■ **Problem details**: Where a line of the records holds the string "agent", copy that line.

Stored data:
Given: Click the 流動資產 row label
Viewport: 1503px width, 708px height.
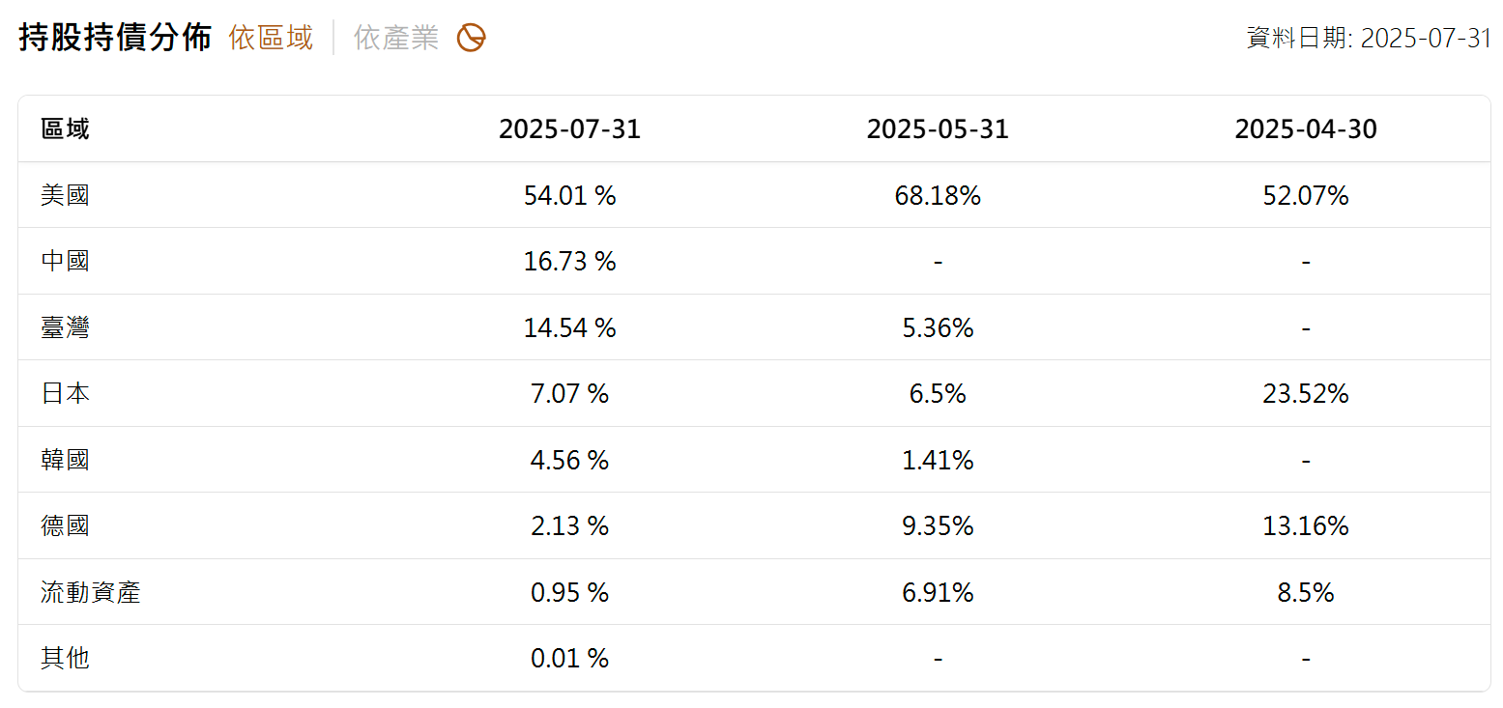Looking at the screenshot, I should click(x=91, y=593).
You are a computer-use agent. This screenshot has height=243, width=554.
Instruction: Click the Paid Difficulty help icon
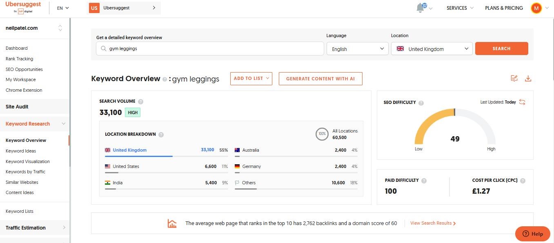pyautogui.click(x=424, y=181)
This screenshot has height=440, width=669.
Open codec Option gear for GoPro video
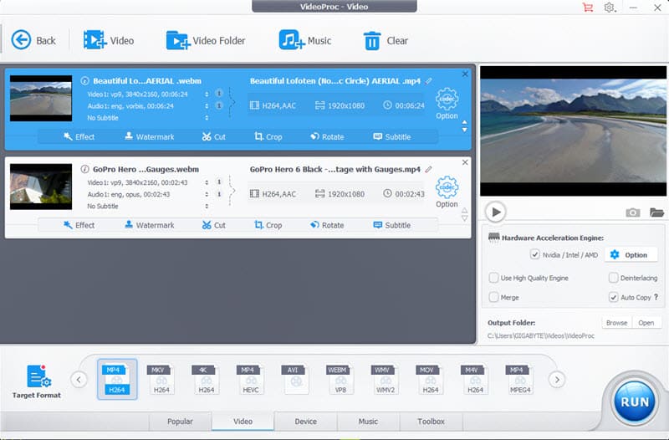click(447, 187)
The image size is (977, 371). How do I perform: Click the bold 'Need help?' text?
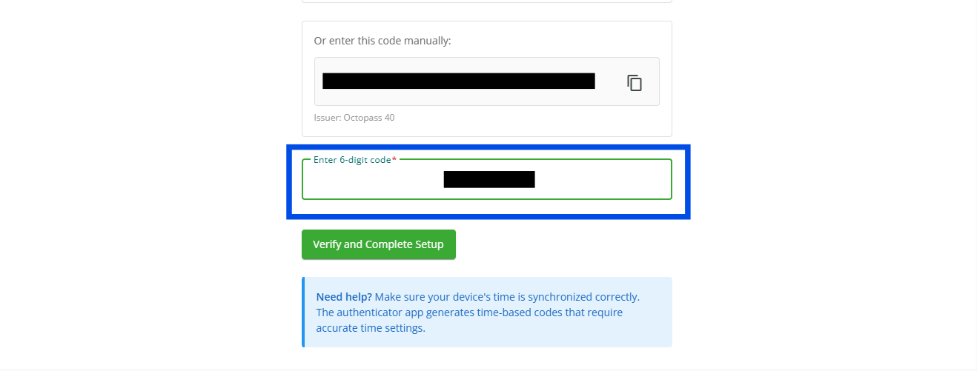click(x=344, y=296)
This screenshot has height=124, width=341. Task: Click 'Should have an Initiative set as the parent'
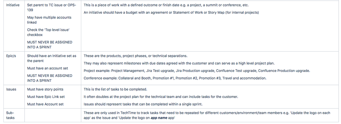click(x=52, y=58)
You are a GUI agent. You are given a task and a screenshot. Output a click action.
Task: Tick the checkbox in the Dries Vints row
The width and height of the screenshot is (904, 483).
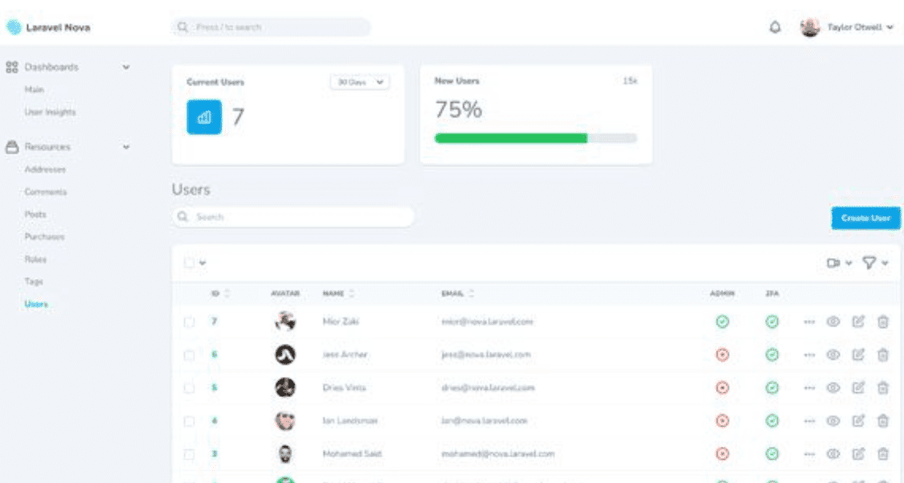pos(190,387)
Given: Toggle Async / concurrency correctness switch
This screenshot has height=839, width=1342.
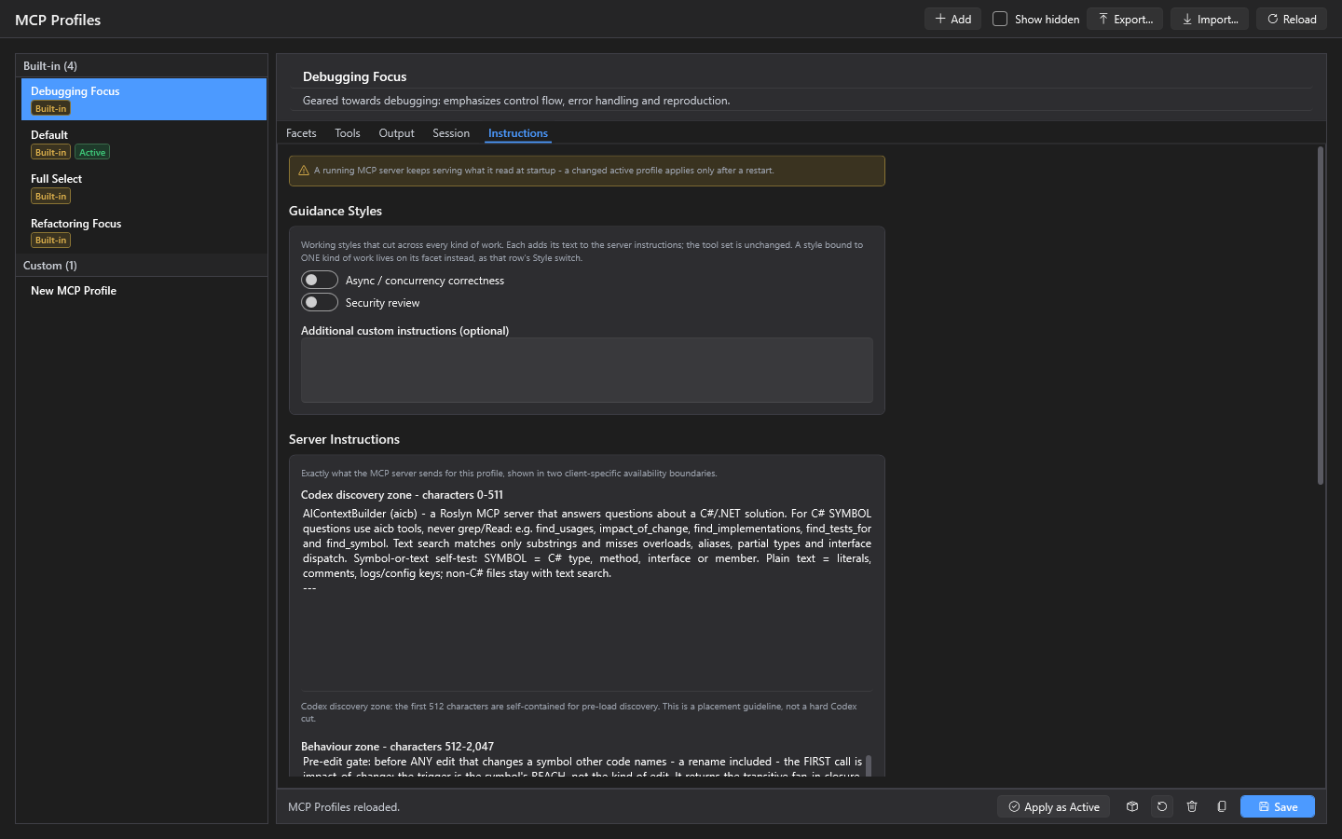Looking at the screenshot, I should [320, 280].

...

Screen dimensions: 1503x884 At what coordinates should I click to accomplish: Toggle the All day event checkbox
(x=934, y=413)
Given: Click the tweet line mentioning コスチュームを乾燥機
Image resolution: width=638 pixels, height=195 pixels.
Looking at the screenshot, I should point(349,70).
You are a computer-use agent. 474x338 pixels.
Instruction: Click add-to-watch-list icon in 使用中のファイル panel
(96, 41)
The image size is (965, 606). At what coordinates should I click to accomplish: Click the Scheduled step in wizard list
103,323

■ **Finished exercise**:
You are a computer-use agent. This screenshot has height=243, width=554.
You are a GUI agent. You are given a task and a screenshot. Output a click action.
You are a computer-use agent. 474x338 pixels.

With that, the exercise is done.